Лишь ее жених, крепкий парень двадцати лет, остался стоять впереди, закрывая собой девушку. Он не решался ввязываться в спор с самим хозяином, но всем своим видом показывал, что не смирится с надругательством над своей невестой. Сама мысль представить возлюбленную с другим на ложе была ему невыносима. Он стоял, набычившись, под грозным взором хозяина, и не собирался отступать. Повисло тяжкое напряжение.
За спиной сеньора Хьюго посмеивались Марсель и другие егери, поглаживая ярившихся собак. Стоит только хозяину подмигнуть - и охота начнется.
Среди них стоял Пиппин, вдыхая густо льющийся запах страха. Его было так много, что мальчику казалось, он и гончие дышат не воздухом, а страхом. Люди не могли чувствовать его настолько остро, но они были полны этим страхом, - и молодая невеста, и ее жених, только он боялся не за себя, и все родные и гости на свадьбе. Что ж, Пиппин знал, что страх их был совсем не беспричинен! Эти люди жили, как и он сам, в давящем, уродующем молчании, в покорности, что помогает сохранить жизнь, но калечит душу, низводя разумное существо до животного состояния, стремящегося выжить любой ценой.
Впрочем, Пиппин не рассуждал так, по крайней мере, в тот миг. У него только было ощущение, что под кожей его колет тысяча острых булавок, и что его будто растягивает во все стороны, словно нынешнее тело становится непоместительно для него. Он не знал тогда, что это значит. Но чувствовал: если сеньор Хьюго не остановится, что-то случится.
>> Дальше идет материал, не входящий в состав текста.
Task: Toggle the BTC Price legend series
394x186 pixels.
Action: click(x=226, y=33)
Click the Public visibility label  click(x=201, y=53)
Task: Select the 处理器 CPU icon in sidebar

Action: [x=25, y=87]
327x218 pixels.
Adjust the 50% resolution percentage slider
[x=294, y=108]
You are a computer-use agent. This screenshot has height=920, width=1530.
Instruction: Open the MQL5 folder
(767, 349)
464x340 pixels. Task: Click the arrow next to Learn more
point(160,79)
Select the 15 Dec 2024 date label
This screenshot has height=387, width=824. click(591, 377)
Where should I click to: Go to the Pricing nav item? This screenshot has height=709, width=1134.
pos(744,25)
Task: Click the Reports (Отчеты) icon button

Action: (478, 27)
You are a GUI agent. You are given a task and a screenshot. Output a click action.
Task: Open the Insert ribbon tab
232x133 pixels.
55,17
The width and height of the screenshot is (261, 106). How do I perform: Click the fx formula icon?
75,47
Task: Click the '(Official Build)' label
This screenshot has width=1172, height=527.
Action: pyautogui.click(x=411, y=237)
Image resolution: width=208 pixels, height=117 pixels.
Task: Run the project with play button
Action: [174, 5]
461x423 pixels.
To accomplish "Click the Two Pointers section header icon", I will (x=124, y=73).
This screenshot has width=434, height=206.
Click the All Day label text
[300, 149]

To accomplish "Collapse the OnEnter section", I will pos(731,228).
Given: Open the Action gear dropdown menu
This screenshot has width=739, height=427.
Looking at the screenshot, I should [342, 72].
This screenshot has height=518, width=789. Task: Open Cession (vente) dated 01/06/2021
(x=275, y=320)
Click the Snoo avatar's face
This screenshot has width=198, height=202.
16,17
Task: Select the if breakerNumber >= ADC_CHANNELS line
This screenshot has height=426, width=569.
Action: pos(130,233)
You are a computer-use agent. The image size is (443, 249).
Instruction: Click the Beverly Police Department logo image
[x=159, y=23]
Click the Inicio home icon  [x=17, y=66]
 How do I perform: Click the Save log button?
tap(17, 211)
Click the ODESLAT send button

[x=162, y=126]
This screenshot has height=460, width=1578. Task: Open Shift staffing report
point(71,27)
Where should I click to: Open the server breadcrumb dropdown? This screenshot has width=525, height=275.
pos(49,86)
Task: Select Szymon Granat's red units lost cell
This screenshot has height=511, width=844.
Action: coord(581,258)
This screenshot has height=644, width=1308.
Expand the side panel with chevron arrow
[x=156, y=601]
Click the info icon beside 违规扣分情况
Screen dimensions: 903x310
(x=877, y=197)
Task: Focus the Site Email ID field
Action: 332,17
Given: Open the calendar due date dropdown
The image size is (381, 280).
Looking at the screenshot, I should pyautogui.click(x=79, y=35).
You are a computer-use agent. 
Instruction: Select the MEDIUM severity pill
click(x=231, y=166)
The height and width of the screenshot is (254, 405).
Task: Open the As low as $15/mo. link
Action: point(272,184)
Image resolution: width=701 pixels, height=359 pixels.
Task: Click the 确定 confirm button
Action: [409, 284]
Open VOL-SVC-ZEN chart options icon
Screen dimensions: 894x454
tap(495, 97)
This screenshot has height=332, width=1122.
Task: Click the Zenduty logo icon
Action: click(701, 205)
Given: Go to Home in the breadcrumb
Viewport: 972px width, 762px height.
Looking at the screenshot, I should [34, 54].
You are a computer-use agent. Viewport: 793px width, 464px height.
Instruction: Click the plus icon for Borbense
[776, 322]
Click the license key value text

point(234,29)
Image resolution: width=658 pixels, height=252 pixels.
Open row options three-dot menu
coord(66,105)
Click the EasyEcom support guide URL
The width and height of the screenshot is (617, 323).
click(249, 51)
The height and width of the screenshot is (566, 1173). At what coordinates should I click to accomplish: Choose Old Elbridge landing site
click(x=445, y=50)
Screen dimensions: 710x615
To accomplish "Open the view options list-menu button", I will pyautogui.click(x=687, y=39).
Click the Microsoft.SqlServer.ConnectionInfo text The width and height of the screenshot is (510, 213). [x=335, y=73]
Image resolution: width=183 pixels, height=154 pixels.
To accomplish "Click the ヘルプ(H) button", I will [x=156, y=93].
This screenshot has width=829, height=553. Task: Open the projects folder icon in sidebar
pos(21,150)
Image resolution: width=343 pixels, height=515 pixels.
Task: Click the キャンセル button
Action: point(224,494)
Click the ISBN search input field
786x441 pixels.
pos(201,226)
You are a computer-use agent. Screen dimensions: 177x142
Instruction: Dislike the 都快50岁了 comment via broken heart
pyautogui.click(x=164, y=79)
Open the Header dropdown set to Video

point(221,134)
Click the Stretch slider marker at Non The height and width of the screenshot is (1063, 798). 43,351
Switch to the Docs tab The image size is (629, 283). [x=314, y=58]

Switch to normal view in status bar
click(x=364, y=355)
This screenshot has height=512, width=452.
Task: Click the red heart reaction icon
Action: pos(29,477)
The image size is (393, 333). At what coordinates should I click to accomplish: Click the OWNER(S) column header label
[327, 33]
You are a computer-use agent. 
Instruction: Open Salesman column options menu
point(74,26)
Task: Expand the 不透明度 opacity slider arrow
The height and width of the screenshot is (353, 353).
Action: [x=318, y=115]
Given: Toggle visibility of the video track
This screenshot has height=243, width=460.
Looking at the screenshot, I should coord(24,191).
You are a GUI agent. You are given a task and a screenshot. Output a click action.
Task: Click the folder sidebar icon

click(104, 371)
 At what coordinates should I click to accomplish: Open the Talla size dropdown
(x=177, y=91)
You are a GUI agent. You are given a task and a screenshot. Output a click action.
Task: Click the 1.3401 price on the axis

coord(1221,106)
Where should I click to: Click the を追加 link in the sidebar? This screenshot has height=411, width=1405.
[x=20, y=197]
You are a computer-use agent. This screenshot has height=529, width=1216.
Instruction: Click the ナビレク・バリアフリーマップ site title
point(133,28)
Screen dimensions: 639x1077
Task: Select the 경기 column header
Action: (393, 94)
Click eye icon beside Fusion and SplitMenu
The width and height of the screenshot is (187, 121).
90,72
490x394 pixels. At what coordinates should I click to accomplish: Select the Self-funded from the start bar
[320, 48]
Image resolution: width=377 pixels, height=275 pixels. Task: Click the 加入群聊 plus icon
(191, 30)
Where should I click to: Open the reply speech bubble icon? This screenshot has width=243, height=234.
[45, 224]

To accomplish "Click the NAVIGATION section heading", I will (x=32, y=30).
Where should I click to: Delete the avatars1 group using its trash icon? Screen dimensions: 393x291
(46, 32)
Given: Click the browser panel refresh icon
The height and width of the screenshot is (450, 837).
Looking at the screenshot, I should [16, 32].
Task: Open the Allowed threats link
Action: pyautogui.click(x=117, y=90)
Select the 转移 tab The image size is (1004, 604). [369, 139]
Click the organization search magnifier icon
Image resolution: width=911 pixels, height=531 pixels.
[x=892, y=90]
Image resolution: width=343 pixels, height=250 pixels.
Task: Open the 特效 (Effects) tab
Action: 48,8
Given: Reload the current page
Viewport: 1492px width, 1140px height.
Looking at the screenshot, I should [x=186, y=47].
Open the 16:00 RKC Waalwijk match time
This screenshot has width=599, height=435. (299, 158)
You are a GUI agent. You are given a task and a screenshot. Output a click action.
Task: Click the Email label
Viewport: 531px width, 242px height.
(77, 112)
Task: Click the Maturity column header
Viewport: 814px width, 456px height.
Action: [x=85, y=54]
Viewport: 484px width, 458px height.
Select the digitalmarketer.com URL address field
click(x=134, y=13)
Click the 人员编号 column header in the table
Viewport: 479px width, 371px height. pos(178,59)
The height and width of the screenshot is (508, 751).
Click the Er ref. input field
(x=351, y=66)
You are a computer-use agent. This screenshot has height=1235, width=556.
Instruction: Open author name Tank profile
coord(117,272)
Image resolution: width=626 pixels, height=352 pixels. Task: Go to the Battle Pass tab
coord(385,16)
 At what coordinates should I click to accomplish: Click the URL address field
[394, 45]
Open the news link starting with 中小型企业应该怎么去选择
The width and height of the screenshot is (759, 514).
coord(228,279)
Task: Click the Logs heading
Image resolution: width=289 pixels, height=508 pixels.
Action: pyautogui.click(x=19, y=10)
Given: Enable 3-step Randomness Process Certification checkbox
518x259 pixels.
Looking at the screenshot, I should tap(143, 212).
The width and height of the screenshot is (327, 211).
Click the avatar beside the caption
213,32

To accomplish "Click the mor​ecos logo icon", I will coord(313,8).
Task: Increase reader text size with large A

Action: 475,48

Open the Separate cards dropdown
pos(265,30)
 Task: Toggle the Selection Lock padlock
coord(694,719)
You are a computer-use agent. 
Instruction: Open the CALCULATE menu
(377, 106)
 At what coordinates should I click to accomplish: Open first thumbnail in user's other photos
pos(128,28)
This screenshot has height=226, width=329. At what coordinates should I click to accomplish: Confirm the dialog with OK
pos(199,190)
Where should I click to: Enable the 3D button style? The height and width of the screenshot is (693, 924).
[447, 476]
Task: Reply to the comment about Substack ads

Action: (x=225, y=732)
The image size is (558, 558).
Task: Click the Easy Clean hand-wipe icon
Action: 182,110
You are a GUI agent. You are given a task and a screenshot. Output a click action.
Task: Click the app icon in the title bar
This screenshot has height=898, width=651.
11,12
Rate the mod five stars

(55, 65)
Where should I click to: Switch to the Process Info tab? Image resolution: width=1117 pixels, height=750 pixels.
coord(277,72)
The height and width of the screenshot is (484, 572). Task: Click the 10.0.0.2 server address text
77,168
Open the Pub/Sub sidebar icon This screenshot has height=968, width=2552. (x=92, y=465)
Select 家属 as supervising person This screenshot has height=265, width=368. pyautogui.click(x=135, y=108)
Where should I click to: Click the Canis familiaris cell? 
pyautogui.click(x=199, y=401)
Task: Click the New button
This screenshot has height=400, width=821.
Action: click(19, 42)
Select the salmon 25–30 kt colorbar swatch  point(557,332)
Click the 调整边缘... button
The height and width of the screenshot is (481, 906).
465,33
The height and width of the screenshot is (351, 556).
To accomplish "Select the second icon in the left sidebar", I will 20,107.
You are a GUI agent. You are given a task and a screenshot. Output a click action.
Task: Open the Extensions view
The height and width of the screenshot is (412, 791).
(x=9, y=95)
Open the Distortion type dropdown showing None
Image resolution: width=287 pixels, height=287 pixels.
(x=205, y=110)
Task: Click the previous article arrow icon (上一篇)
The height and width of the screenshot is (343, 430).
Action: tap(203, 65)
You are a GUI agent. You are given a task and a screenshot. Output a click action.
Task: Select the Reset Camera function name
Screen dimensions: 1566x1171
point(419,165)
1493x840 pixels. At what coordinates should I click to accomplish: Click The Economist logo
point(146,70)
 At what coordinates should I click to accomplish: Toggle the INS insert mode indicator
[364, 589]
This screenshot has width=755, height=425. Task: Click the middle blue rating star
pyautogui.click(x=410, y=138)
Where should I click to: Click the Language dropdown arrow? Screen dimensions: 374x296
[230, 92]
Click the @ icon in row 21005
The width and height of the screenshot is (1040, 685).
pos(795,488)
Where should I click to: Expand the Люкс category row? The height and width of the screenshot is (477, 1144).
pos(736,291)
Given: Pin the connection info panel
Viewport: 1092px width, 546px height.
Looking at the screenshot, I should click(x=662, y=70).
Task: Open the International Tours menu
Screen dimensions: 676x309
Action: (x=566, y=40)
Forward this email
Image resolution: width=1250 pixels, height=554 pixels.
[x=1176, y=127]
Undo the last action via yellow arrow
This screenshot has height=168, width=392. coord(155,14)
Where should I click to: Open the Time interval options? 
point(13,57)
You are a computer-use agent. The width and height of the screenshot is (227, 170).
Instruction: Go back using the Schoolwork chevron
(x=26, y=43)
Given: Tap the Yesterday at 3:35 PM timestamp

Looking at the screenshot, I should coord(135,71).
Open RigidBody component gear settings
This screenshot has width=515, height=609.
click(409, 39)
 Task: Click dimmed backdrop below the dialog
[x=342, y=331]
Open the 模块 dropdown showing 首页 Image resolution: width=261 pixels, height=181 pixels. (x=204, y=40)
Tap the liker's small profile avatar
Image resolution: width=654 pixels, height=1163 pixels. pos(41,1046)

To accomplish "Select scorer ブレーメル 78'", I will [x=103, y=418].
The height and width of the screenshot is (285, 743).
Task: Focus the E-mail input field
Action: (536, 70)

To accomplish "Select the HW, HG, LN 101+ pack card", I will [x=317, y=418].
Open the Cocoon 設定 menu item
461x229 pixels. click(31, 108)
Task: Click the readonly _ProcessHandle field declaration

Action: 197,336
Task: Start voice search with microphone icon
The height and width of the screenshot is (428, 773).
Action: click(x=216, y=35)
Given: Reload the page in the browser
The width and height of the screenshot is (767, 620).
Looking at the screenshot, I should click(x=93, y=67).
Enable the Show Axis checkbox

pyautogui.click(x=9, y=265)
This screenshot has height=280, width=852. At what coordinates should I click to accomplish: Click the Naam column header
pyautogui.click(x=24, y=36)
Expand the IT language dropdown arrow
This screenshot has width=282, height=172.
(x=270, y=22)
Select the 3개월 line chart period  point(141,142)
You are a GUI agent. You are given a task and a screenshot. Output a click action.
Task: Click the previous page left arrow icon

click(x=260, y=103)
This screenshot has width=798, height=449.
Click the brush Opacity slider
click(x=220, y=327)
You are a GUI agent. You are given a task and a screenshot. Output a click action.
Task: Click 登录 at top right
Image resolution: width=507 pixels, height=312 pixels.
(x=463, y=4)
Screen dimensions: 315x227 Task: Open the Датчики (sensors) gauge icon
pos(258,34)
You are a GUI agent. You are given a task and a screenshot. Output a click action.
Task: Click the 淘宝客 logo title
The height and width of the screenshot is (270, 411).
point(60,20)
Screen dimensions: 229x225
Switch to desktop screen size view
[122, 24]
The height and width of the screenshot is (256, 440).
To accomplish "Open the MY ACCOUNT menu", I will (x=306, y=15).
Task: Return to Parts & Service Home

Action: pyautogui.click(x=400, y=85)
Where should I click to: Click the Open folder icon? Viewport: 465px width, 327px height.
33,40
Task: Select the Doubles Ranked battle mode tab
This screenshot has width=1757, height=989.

Возле него сновали, теснили друг друга, путали сворку гончие, нетерпеливо ждавшие, когда их спустят. В этот миг начнется охота. Гончие замка Шенонсо всегда загоняли для своего хозяина ценную дичь...***
Вновь Капет усилием воли вернулся в свое настоящее, распахнул глаза, ясно разглядел теперь, что творится вокруг.
Как раз в этот миг события полетели, как лавина с горы. Роза вскрикнула. Ее отец метнулся вперед, готовясь разнять противников. Фульрад снова грязно выругался и замахнулся дубиной. Капет в очередной раз увернулся, стиснул зубы, из последних сил не позволяя гневу прорваться.